Following completion of studies at usual body weight (Wt initial),
subjects were either provided maximum tolerated intake of mixed solid
self-selected foods (generally 50008000 kcal/day) until they had
gained 10% (Wt +10%) of Wt initial or were placed on 800 kcal/day of
the liquid formula diet until they had lost 10% (Wt -10%) or 20%
(Wt -20%) of Wt initial. Some subjects were studied at multiple
weight plateaus, and eight OB women who had completed studies at Wt
initial and Wt +10% were fed 800 kcal/day of the liquid formula diet
until body weight was reduced to their usual weight (Wt initial 2).
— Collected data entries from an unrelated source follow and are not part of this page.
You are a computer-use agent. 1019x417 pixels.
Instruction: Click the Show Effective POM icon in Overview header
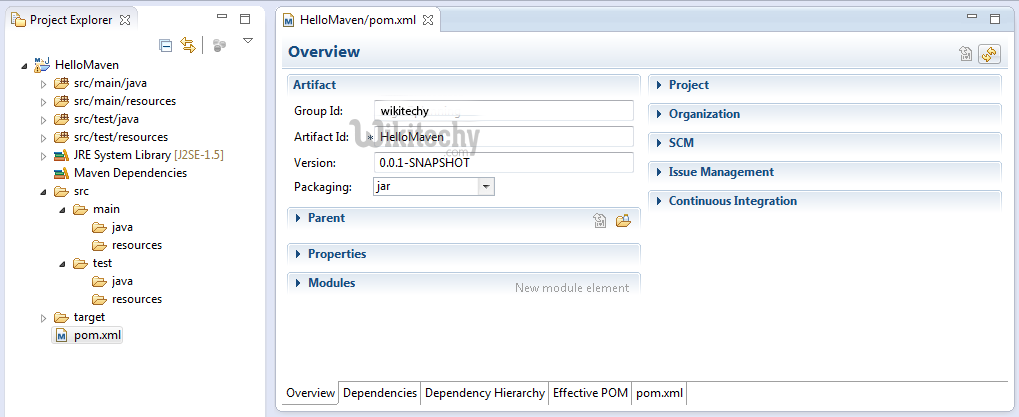(966, 54)
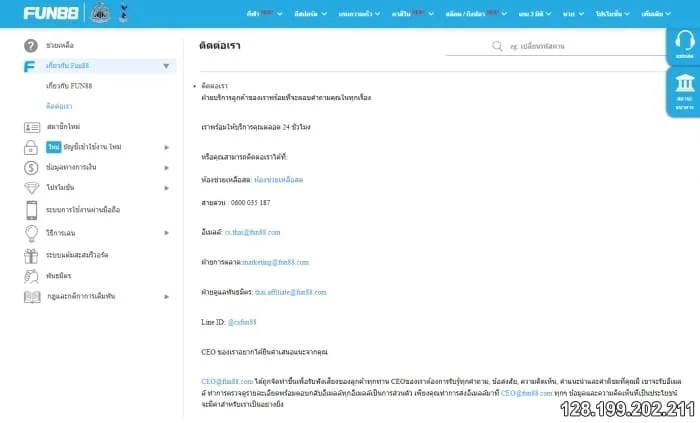Click the light bulb how-to-play icon
This screenshot has height=423, width=700.
(x=31, y=231)
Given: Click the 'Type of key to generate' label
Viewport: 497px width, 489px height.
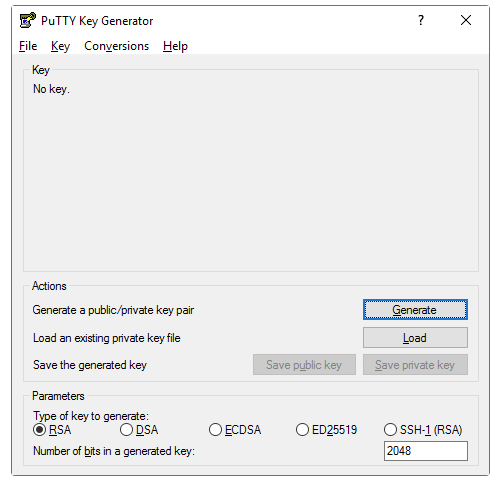Looking at the screenshot, I should (x=91, y=416).
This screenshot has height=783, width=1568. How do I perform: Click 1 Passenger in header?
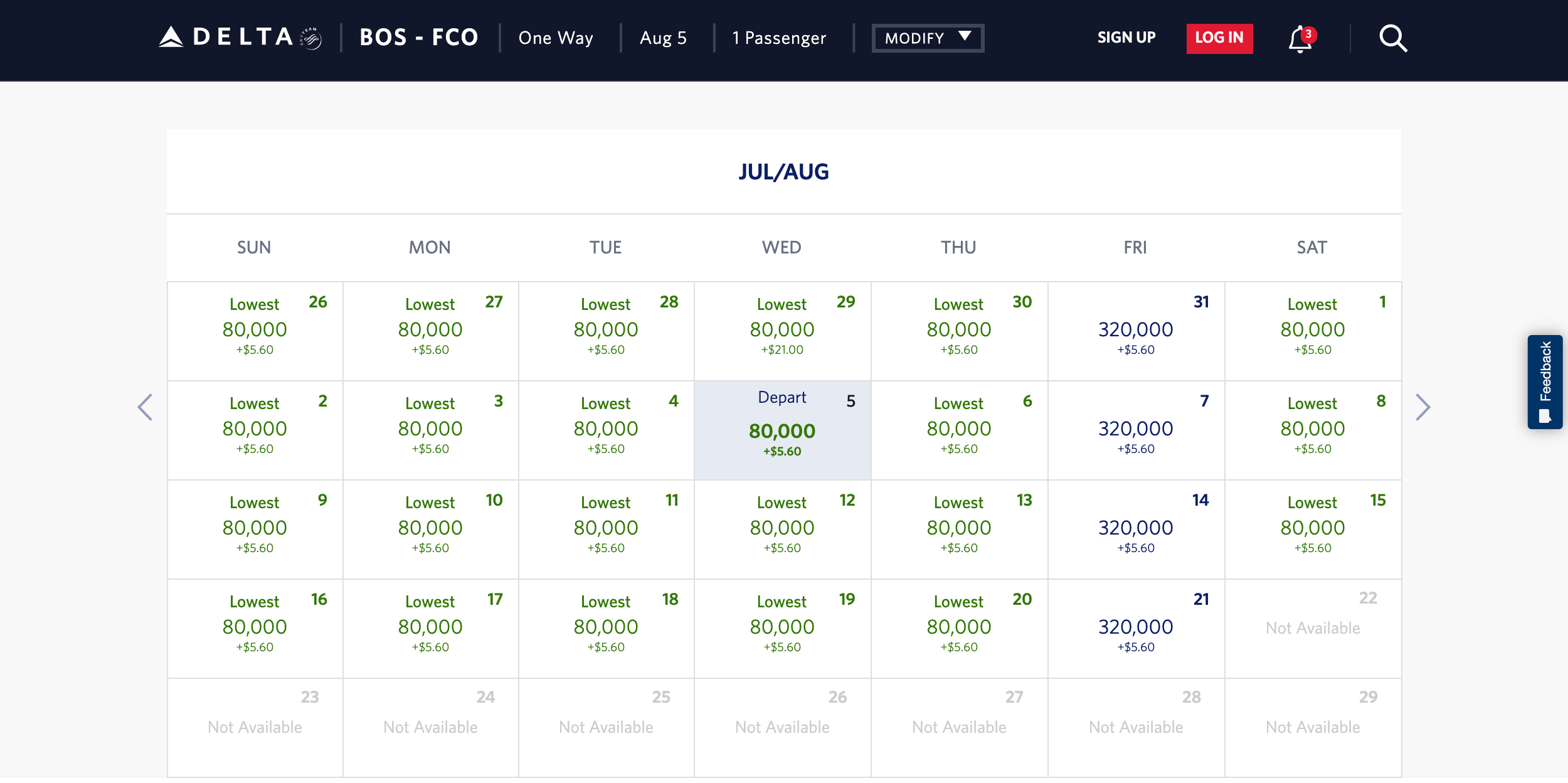779,38
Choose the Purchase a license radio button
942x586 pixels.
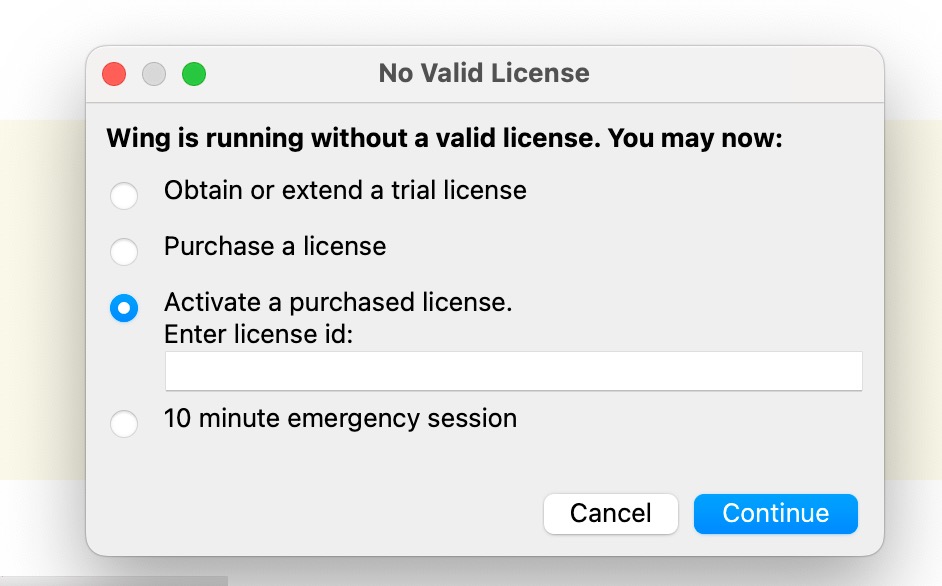[x=124, y=251]
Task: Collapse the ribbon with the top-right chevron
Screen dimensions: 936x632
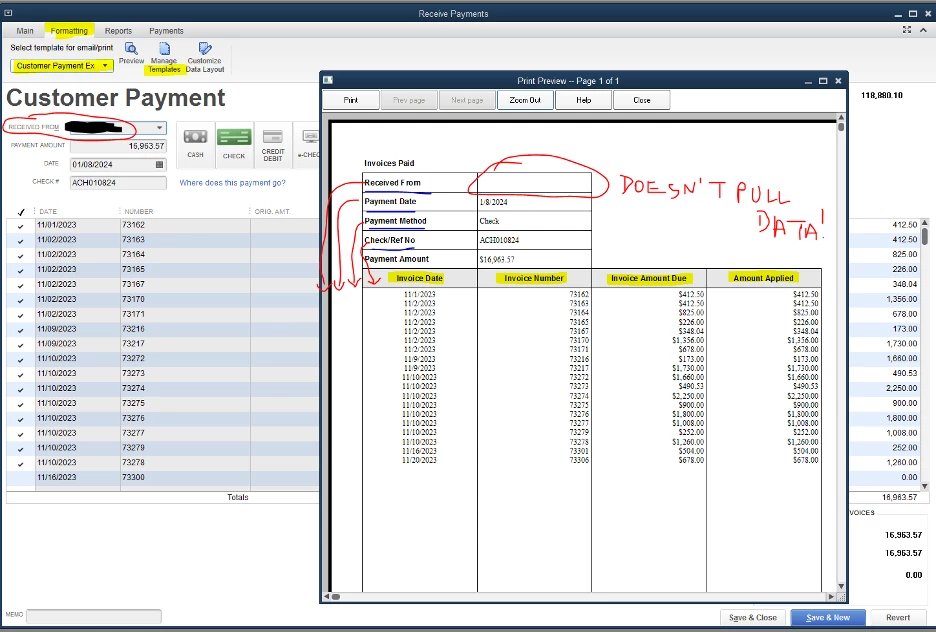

At
each new weight plateau (Wt +10%, Wt initial2, Wt -10%, or Wt
-20%) weight was again maintained as described above and, when weight
was stable for at least 14 days, the studies described above were
repeated. Plasma leptin was also measured in the postabsorptive state
at the end of each period of weight loss or gain, when the intended new
level of weight had been achieved (10% above or 10% below Wt initial)
but the subject was still gaining or losing weight. This was done to
assess possible effects on plasma leptin of dynamic weight loss or gain
vs. static weight maintenance at the same body weight.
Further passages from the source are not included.